PROBLEM TO SOLVE. Convert every line of the records below into a numbered list, skipping blank lines and omitting the pictures.

MATERIAL TO PROCESS.
══════
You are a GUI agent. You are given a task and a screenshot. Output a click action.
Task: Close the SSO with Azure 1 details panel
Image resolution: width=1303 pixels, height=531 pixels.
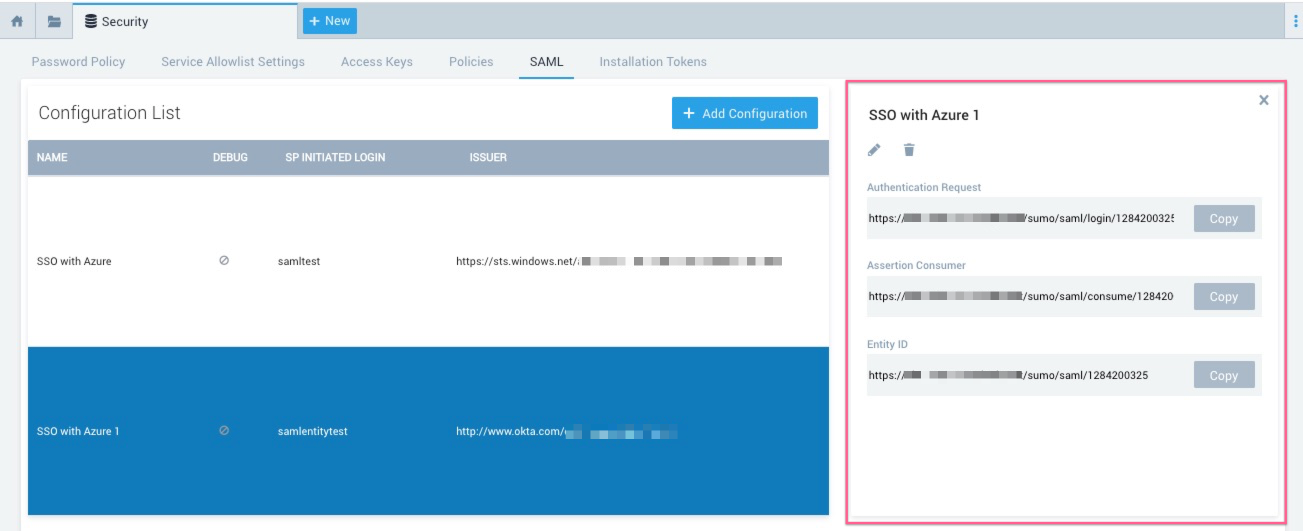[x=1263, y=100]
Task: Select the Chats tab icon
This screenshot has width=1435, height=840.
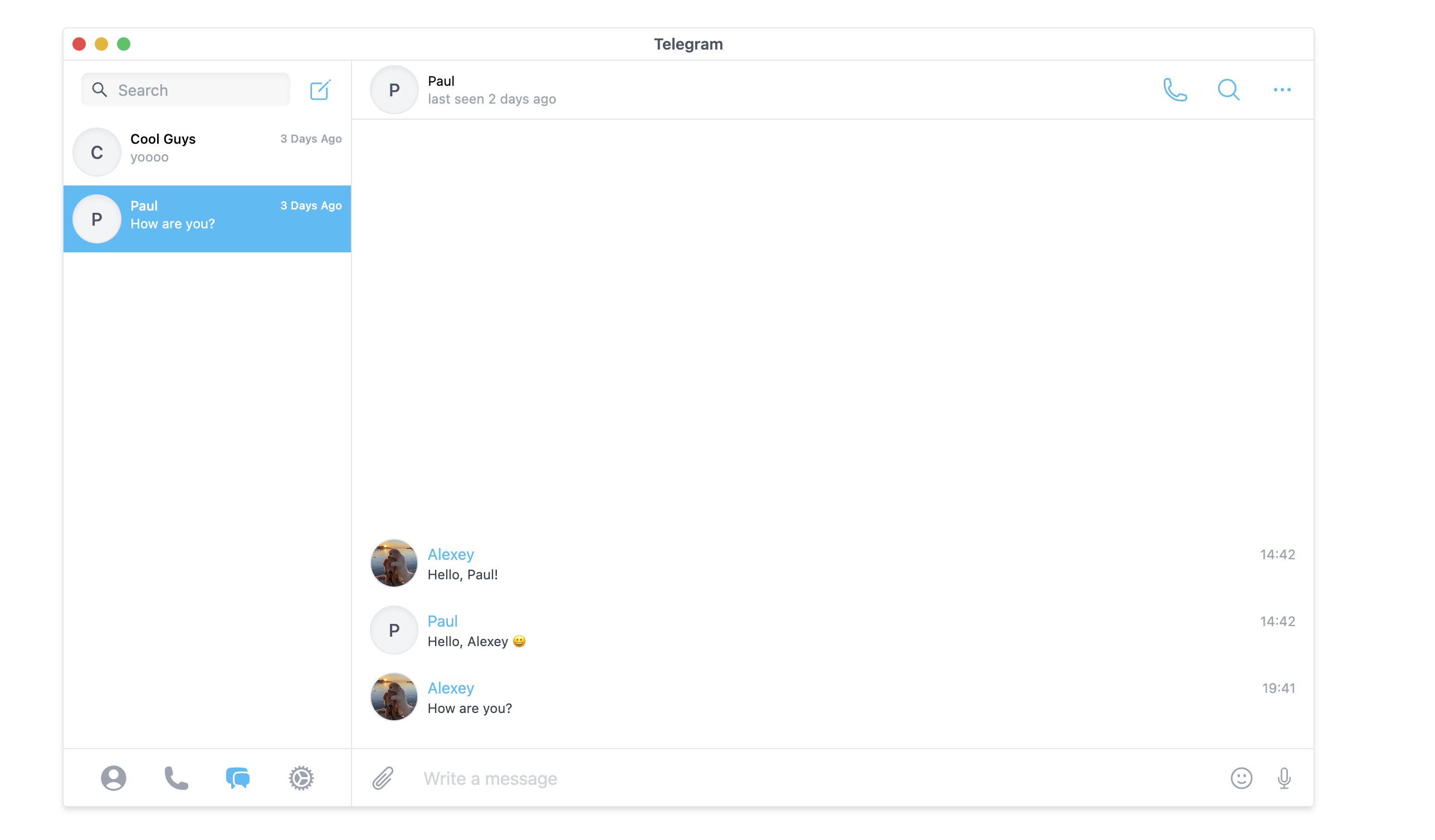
══════
SOLUTION TO THIS TASK.
1. You are a GUI agent. You are given a task and a screenshot. Output a click action.
2. Task: Close the SSO with Azure 1 details panel
3. Image resolution: width=1303 pixels, height=531 pixels.
4. [x=1263, y=100]
5. Task: Select the Chats tab icon
6. This screenshot has width=1435, height=840.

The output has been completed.